The nature of PM includes closely working with business analysts. Have you looked at what they're doing, including the closely related work of process improvement?
posted by Mogur at 9:05 AM on August 28, 2015 [1 favorite]


What about becoming a trainer on new EHR technology/software? You would get to be out in and about, use your technical know how, and help solve people's problems right there.
posted by CMcG at 9:10 AM on August 28, 2015 [2 favorites]


I'm in a similar boat. I don't want those "pure PM" jobs but that's supposed to be the goal. I realized that what I really liked was doing the analysis and being an expert in the system I was supporting. So I'm looking into Senior Business Analyst jobs now. Many of them want you to have some degree of PM anyway so that's a selling point. We'll see how successful I am, I'm really trying to spin it as "this is my strongest asset, but I'm also seasoned at working on projects and all that entails."
posted by cabingirl at 9:15 AM on August 28, 2015 [4 favorites]


First of all, I'm sorry, because you're not supposed be accountable for other people just for yourself and documentation, and if you document other people's fuckups then they should be accountable. That said, all PMOs are dysfunctional to some degree, so welcome to it.

There is a very healthy (har) Healthcare IT consulting world out there. These jobs will pay well, value PMs, and kind of separate you a bit from what you are talking about as your problems here. I agree with the above that you could look at the BA job and see if you like that. Additionally look for other industries that matrix in with yours - for example, web dev firms that skew toward advertising/digital that work with heath care companies -- you would be managing projects for the same kind of people -- CLIENTS this time -- in an environment where you work with different people than you do now.

Additionally as above, look at training and implementation jobs.
posted by Medieval Maven at 11:03 AM on August 28, 2015 [1 favorite]
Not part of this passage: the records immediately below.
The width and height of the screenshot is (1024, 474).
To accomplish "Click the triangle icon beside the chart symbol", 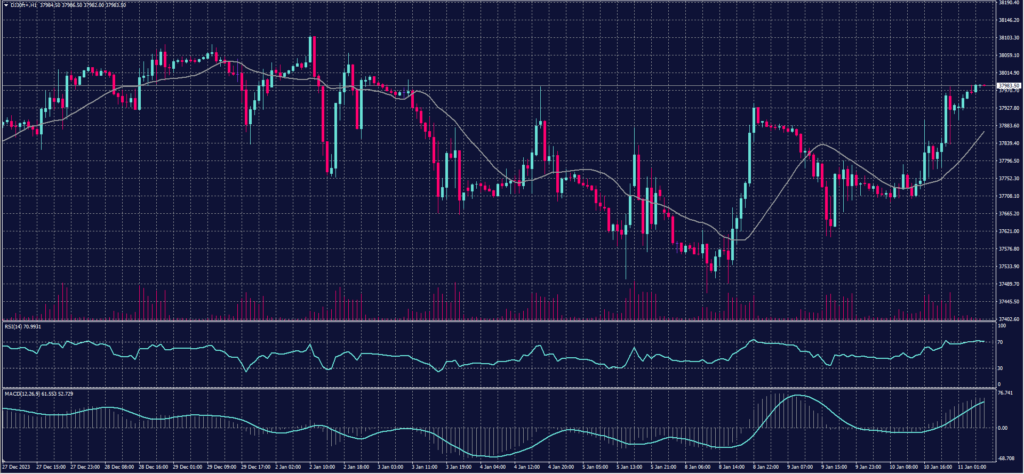I will pyautogui.click(x=4, y=5).
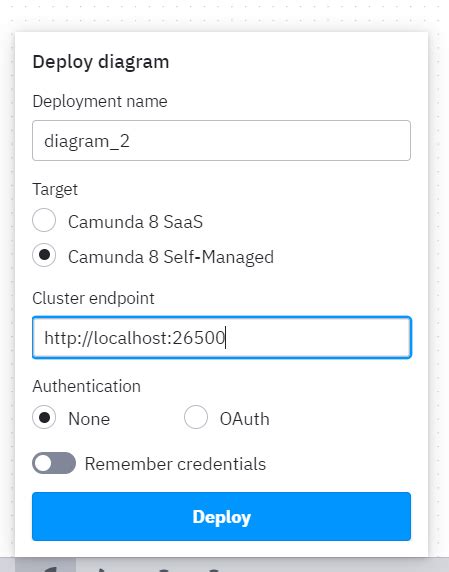Click the blue Deploy button
The height and width of the screenshot is (572, 449).
click(221, 517)
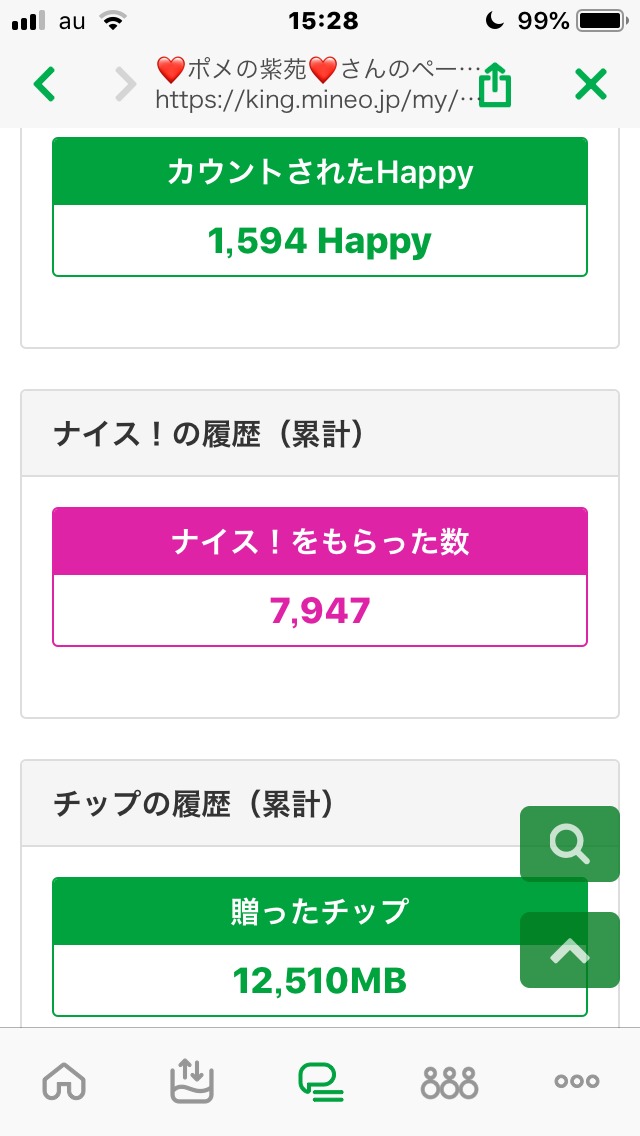640x1136 pixels.
Task: Tap the 1,594 Happy value
Action: coord(320,241)
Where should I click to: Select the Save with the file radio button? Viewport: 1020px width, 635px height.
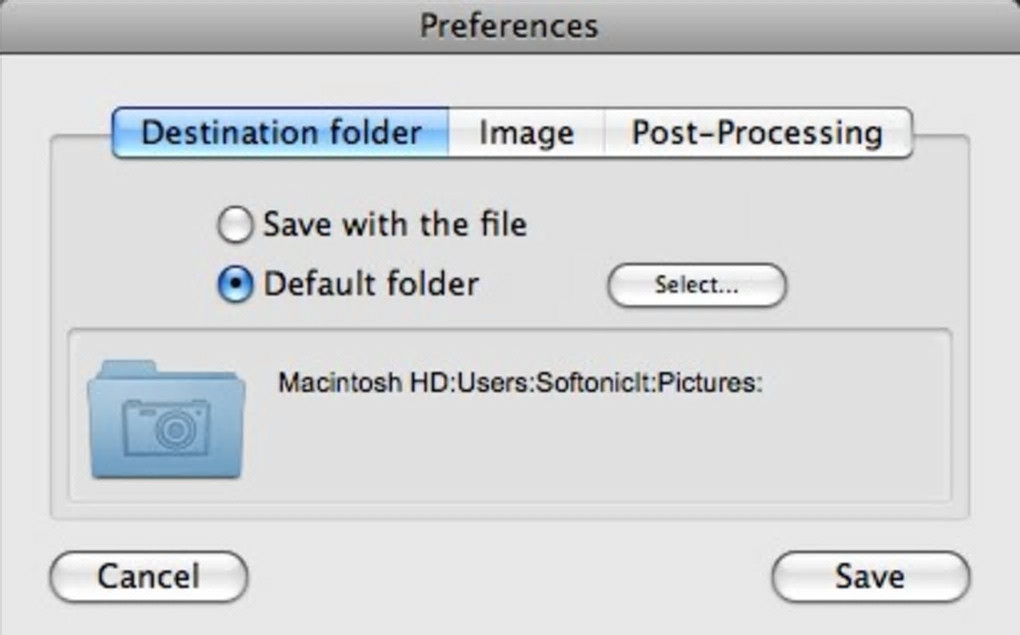click(x=235, y=225)
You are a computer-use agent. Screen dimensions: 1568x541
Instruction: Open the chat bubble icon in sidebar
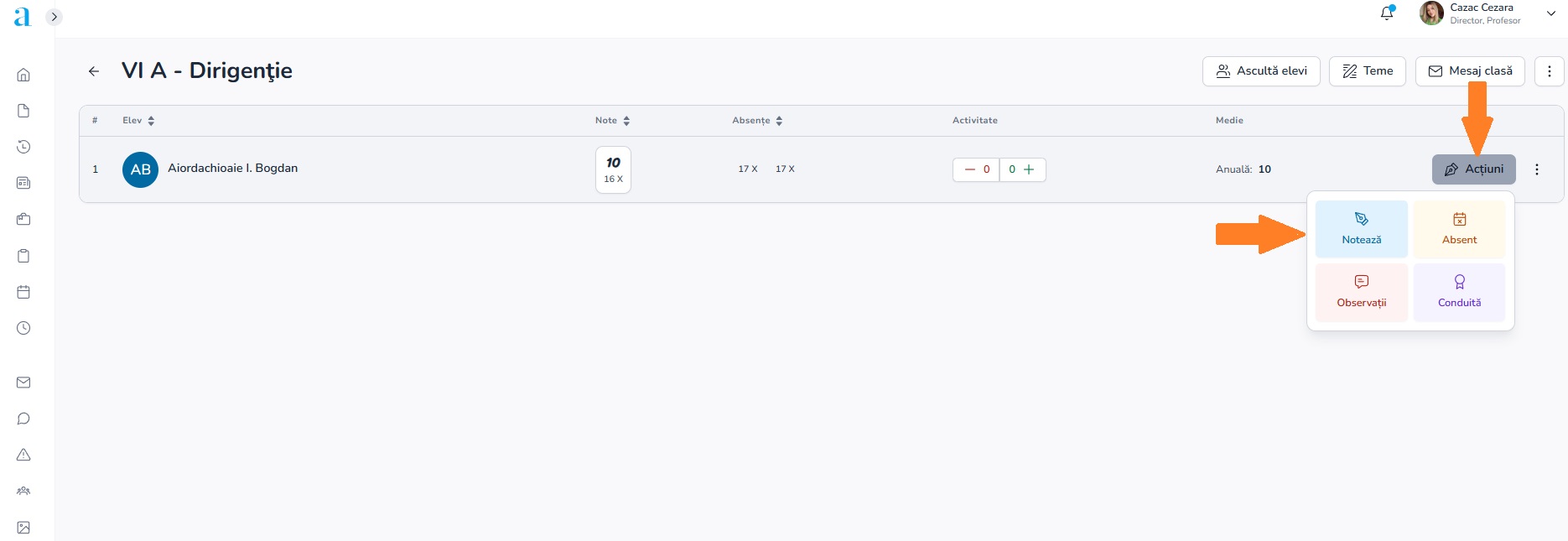pyautogui.click(x=23, y=419)
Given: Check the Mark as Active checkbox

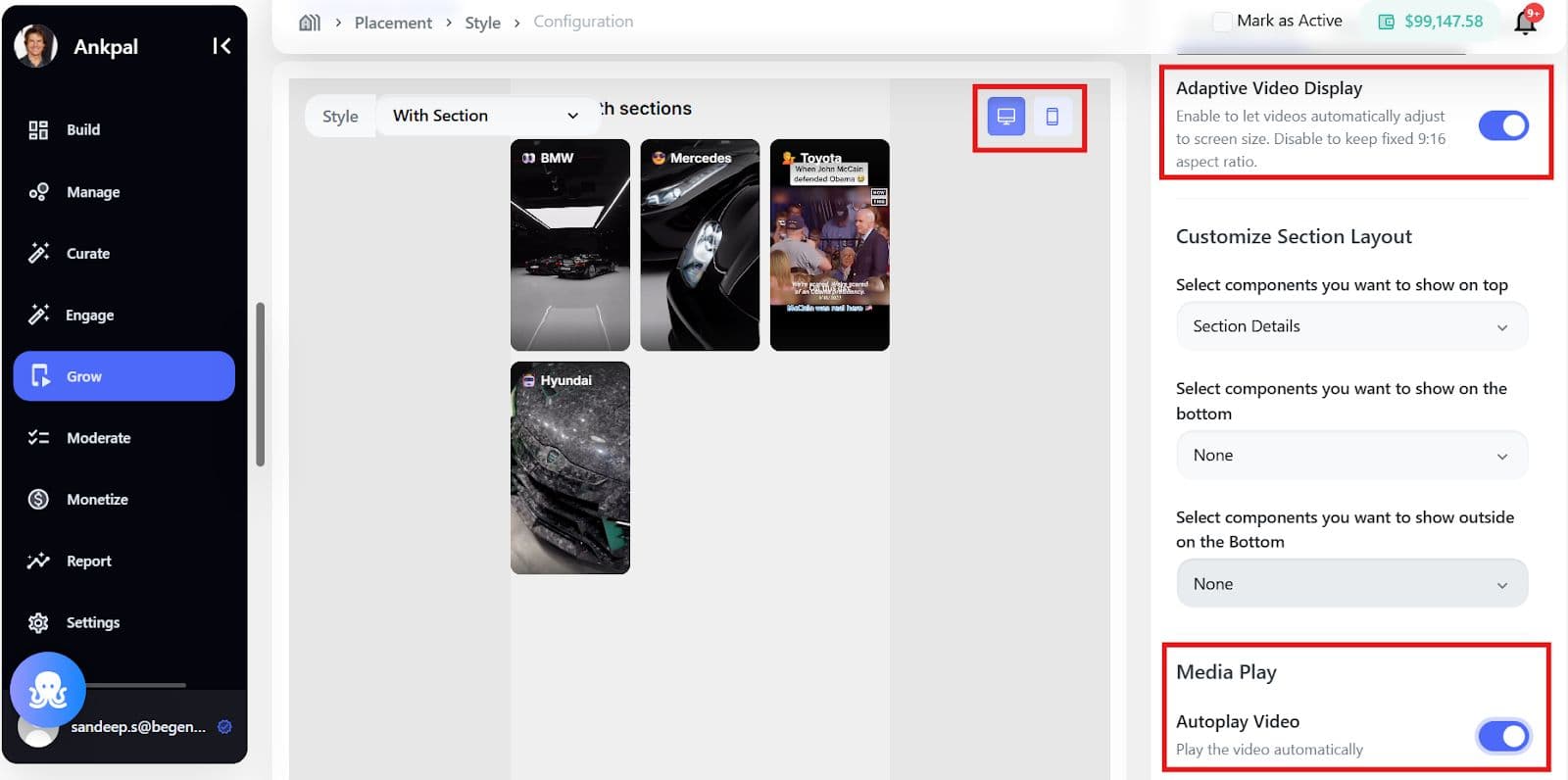Looking at the screenshot, I should point(1222,22).
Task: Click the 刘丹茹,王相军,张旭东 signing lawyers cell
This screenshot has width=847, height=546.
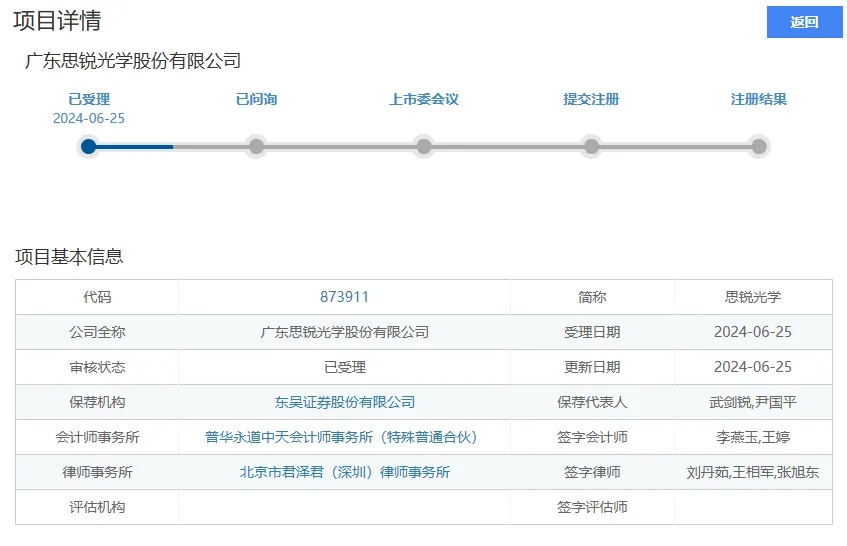Action: click(x=753, y=473)
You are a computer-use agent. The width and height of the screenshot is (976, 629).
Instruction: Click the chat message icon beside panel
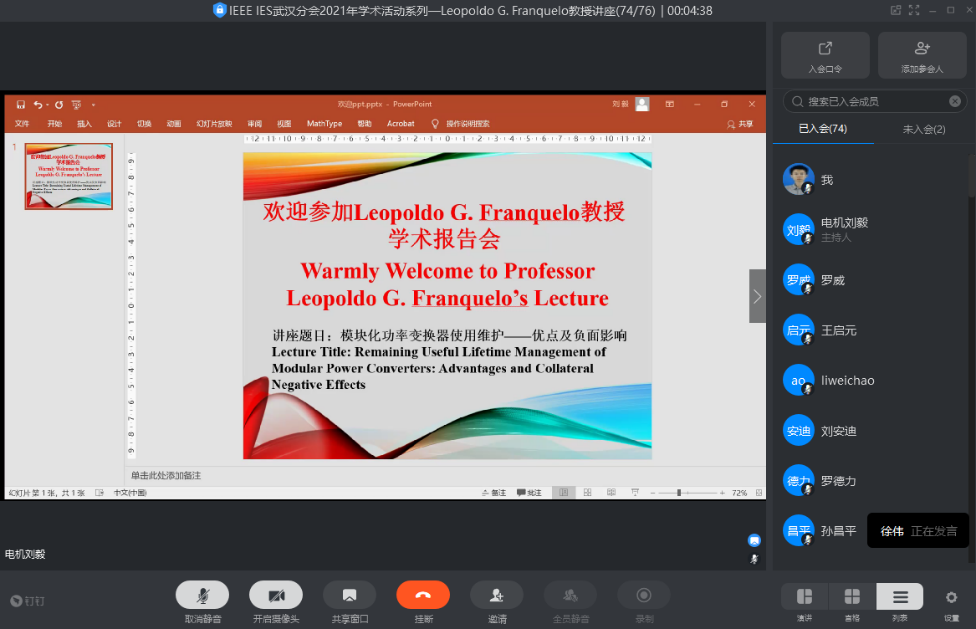[x=755, y=540]
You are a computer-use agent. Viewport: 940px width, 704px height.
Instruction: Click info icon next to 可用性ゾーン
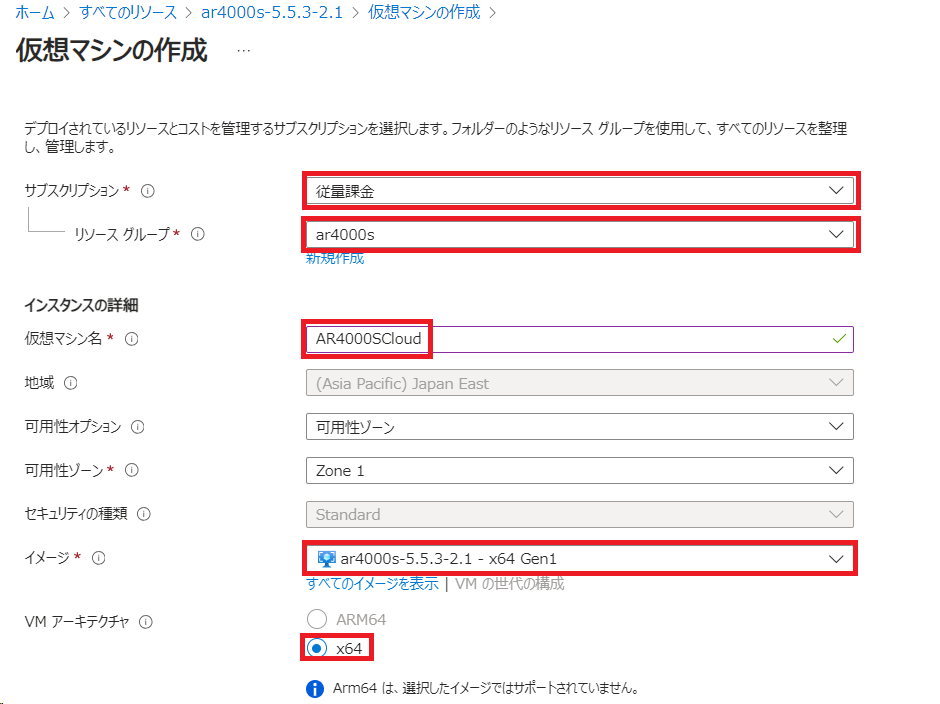point(131,470)
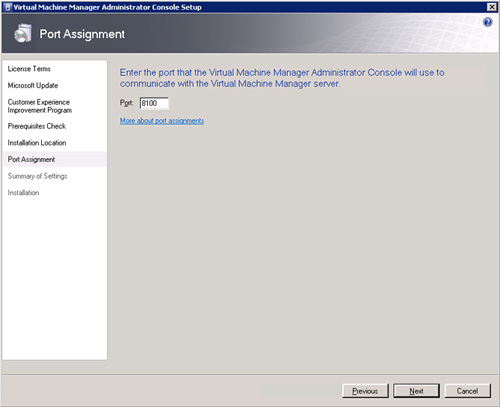Select the highlighted Port Assignment step in sidebar
This screenshot has height=407, width=500.
coord(54,159)
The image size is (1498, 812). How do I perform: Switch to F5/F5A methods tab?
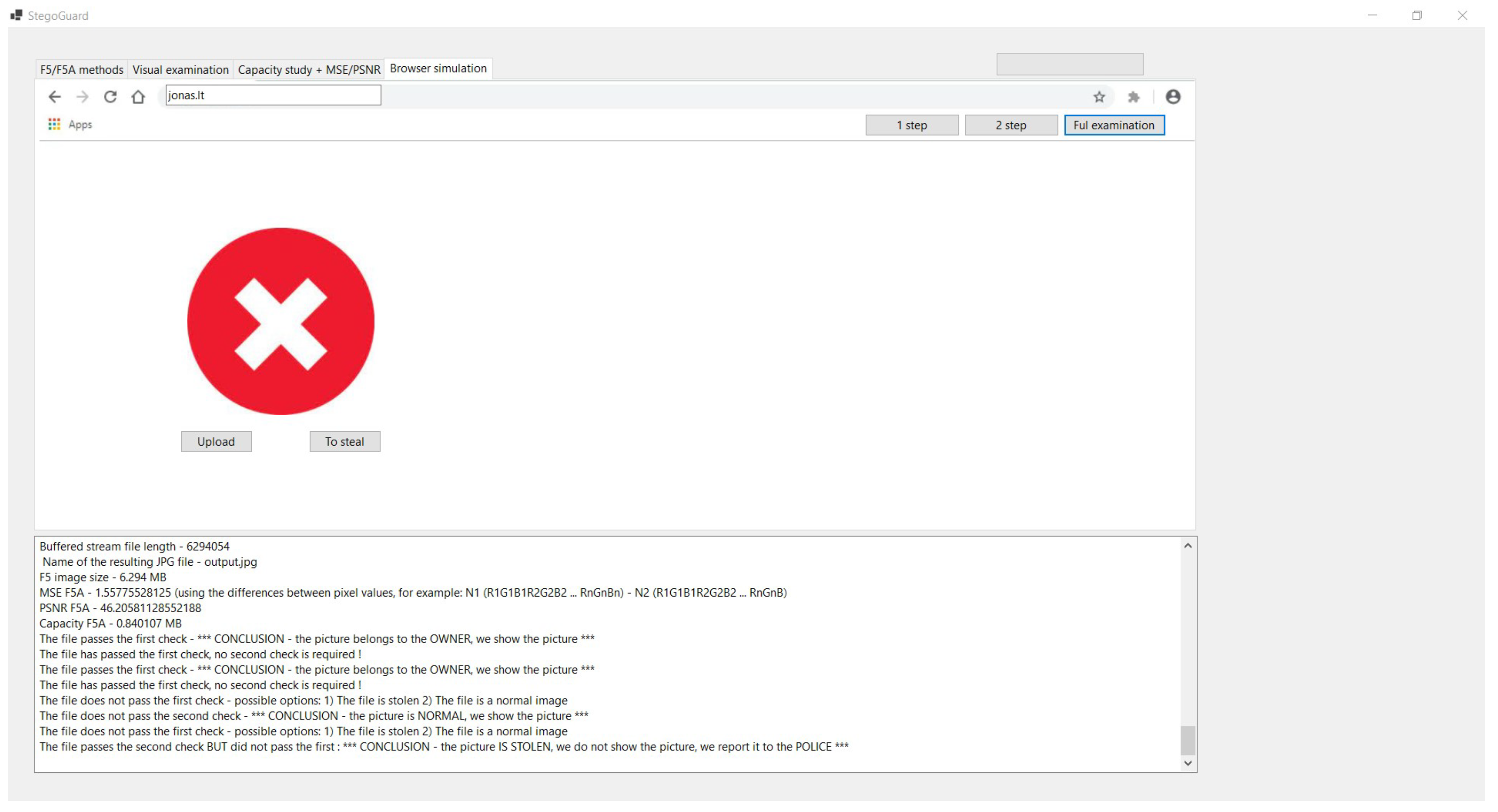[x=81, y=70]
Thanks, everyone! I do like the idea of healthcare/management consulting, but I can't do a high-travel job in the foreseeable future due to family obligations. I've done EMR implementation and training in the past, which involved a ton of travel and brutal never-ending go-live hours. The EMR trainers at my current employer don't have to travel, but I would be so bored teaching the same screens/functions day in, day out. I will start looking at local consulting firms and business analyst jobs and see what's out there!
posted by Maarika at 12:37 PM on August 28, 2015


Consulting firms can be of many different types -- not all of them operate on the 4 day travel, 1 day rest model. My husband works at one such biotech consulting firm -- the more junior employees basically hardly ever travel -- not more than average in any other corporate role anyway. The hours are still long, but it is an option.
posted by peacheater at 1:26 PM on August 28, 2015


You could try to transition to a health information management position with your background. Unfortunately I don't know enough about that career track to recommend an actual position or job title.
posted by eatcake at 3:22 PM on August 28, 2015


Update: I have figured out an exit path for now into healthcare process improvement work. There will still be project management frustration and lack of control, but at least it gets me out of focusing solely on IT stuff. Plus, I'll get to specialize in six sigma/lean and gain some new skills that way. Hopefully I won't be looking for another escape route in 6 months!